"One of the most lamentable aspects of modern life is the disappearance of silence. Throughout most of human history, silence has been a part of life. Many individuals lived a significant portion of their lives in silence, working in solitude and untroubled by the intrusion of constant noise."This is how Al Mohler starts his recent blog post on the issue of silence. He reminds us the need for silence amongst the constant noise of our culture today. He quotes Susan HIll, from Standpoint, explaining the reason many of us might be scared of it:
"...In adapting to constant noise, we seem to have become afraid of silence. Why? Are we afraid of what we will discover when we come face to face with ourselves there? Perhaps there will be nothing but a great void, nothing within us, and nothing outside of us either. Terrifying. Let's drown our fears out with some noise, quickly."I think this is definitely a reason many of us run away from silence in our lives. And I believe it's a discipline that we ought to be better at engaging in.

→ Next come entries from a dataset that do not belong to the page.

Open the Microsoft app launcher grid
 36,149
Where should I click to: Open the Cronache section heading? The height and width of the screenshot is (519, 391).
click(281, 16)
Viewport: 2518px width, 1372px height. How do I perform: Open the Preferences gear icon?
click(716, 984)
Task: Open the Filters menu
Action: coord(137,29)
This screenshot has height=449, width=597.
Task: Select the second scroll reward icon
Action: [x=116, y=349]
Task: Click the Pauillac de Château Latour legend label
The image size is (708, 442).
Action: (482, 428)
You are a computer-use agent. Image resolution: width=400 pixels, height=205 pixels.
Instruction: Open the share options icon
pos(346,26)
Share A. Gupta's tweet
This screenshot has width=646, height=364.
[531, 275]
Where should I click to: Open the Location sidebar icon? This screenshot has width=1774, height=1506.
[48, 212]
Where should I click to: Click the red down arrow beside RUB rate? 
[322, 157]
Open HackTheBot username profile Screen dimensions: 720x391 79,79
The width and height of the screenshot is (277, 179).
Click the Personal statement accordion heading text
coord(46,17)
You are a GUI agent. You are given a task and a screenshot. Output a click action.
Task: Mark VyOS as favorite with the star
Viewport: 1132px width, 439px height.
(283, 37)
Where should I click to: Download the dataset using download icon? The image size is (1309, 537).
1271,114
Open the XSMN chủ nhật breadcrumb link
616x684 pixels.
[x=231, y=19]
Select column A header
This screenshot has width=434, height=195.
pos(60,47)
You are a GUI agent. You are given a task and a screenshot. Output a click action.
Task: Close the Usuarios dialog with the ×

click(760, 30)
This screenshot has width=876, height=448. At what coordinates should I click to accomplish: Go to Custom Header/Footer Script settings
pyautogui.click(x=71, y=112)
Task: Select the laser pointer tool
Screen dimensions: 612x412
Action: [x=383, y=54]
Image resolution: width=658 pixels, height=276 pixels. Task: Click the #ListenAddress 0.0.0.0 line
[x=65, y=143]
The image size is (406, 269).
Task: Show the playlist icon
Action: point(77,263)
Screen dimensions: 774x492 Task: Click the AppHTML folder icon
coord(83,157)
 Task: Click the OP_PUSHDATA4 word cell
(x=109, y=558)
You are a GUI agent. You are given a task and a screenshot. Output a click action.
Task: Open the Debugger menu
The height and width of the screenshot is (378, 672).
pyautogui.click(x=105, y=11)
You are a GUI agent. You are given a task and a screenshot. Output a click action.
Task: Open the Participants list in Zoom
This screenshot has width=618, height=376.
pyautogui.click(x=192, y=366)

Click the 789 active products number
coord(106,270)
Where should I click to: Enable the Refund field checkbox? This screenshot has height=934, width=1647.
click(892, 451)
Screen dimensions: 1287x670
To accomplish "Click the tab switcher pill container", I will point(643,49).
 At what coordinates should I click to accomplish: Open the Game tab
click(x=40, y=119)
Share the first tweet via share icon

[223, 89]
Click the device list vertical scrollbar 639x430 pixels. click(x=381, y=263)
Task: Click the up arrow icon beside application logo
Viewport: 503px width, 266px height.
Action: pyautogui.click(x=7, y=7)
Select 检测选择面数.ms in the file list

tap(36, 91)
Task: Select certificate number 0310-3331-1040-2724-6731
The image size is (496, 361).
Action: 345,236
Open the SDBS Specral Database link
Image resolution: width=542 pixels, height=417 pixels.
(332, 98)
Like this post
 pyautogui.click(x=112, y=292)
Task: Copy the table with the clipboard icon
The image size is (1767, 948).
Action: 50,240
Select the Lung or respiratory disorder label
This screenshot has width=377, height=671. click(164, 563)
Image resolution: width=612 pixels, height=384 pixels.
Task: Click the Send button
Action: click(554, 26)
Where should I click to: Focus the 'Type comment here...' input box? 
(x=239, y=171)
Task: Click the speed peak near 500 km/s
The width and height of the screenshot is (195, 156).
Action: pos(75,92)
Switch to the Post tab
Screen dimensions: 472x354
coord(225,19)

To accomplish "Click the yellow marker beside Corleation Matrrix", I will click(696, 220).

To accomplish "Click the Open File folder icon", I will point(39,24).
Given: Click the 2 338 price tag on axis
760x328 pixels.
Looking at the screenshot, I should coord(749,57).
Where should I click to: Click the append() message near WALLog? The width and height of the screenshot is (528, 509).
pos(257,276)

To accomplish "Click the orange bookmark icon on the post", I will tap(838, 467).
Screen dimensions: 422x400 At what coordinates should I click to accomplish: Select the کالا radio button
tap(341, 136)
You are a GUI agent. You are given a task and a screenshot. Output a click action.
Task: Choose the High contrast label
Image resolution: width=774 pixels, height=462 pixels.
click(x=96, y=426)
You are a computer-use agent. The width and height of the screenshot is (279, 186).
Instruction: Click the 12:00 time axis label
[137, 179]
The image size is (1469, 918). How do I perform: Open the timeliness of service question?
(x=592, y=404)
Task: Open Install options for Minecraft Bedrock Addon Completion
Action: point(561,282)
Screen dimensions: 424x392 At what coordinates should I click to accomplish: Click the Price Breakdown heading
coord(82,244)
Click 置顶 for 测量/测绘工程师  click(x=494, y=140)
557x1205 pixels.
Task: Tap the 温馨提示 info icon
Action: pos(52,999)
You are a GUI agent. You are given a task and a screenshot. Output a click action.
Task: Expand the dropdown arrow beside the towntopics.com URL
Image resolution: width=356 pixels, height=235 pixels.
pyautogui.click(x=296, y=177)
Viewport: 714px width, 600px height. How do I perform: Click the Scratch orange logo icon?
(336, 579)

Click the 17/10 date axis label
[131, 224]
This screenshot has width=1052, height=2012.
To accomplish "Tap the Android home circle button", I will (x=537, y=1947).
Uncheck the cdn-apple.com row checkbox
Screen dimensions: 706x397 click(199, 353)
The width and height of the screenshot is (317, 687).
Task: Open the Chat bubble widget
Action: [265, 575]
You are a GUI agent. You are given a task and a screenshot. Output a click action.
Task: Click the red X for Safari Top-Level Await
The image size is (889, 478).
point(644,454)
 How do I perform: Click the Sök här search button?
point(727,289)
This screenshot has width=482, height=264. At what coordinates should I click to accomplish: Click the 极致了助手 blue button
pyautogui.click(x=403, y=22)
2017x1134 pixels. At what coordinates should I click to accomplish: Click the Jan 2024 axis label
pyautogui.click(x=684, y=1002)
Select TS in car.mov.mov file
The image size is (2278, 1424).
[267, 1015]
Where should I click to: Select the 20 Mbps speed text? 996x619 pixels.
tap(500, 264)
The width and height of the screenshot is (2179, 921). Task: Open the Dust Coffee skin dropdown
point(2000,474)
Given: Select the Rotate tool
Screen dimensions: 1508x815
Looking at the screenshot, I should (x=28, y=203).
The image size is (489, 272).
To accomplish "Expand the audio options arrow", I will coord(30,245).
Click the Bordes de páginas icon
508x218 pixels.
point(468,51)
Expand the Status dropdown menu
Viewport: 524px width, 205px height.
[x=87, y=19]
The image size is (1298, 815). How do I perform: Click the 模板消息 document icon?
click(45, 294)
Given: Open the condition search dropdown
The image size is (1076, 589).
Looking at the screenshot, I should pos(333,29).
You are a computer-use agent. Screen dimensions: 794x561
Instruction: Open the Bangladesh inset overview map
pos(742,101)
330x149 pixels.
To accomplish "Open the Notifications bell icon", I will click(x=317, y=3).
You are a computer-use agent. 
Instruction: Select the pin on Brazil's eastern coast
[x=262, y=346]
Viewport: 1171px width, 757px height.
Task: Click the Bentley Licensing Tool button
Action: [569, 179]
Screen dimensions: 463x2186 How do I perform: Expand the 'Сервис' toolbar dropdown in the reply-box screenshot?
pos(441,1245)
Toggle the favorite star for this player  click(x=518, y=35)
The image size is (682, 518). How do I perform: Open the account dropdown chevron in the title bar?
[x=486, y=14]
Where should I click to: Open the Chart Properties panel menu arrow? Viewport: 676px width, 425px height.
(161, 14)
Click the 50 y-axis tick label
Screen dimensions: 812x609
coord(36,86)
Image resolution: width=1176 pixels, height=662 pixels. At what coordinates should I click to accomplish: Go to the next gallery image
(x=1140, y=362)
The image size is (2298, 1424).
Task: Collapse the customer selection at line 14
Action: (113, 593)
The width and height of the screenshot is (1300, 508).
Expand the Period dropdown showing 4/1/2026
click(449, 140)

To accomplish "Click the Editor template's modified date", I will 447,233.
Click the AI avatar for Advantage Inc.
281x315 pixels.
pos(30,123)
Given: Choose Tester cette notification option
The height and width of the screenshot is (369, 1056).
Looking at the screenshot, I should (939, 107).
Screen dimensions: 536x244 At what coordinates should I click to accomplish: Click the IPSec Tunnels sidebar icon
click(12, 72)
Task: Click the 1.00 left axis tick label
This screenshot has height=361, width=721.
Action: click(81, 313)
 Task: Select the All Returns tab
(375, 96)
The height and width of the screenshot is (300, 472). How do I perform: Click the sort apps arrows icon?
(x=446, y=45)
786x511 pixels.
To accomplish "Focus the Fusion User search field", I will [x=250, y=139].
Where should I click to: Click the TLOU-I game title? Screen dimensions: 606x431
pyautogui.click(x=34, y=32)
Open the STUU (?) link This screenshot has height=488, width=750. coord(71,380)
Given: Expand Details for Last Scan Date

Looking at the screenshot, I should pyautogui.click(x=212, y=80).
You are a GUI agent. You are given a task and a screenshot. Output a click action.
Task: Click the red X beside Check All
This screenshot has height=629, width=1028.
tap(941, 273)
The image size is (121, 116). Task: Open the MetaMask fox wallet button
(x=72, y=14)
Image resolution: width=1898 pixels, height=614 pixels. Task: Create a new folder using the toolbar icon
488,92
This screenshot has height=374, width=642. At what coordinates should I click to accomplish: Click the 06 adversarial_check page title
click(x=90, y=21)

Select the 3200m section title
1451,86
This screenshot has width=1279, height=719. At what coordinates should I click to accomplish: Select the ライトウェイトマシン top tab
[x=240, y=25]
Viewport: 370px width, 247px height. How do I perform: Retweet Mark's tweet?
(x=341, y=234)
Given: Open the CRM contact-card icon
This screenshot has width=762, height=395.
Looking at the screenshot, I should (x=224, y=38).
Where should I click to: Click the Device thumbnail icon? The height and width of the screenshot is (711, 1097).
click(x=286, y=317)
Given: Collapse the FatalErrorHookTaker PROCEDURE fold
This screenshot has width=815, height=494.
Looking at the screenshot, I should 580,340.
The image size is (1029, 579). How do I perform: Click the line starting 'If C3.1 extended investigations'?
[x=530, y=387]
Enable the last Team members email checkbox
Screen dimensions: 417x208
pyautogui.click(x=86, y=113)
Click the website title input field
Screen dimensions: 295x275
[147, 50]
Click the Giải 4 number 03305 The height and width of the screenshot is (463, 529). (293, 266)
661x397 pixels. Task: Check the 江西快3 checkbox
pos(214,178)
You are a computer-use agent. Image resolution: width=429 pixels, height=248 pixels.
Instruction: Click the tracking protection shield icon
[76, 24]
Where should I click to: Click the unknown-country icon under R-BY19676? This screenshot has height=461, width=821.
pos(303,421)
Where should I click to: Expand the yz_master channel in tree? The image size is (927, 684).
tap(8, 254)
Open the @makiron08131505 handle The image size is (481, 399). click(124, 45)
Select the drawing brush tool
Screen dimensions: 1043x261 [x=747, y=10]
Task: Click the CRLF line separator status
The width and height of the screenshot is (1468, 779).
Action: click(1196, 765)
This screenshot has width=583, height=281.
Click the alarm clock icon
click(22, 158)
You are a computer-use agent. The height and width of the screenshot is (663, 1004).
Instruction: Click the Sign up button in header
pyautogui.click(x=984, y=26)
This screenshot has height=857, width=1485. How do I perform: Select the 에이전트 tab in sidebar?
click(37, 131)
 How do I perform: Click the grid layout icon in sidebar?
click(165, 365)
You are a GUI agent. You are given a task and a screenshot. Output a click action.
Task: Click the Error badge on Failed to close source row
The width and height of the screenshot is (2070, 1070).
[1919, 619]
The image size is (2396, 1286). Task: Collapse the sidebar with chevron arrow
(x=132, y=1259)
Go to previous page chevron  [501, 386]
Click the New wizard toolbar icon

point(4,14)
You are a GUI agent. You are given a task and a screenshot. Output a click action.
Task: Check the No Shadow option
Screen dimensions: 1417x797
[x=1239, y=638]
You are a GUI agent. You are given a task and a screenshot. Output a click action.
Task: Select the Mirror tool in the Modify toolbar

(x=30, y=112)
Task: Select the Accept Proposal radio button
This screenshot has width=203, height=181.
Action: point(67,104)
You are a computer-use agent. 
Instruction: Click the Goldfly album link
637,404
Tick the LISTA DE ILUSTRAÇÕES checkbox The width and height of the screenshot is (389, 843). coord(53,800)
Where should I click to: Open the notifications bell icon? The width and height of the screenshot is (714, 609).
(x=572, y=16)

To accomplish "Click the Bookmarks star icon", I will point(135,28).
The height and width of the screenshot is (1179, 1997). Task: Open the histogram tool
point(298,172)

Towards the end of his post, Mohler directs his attention towards children, and the dangers of allowing them to be constantly inundated with noise. He quotes Susan Hill again as she explains:
"If children do not learn to focus and concentrate in a pool of quietness, their minds become fragmented and their temperaments irritable, their ability to absorb knowledge and sift it, grade it and evaluate it do not develop fully. Reading a book quietly, watching a raindrop slide slowly down a windowpane or a ladybird crawl up a leaf, trying to hear the sound of a cat breathing when it is asleep, asking strange questions, such as, "Where do all the colors go at night?" and speculating about the possible answers — all of these are best done in silence where the imagination can flourish and the intricate minutiae of the world around us can be examined with the greatest concentration."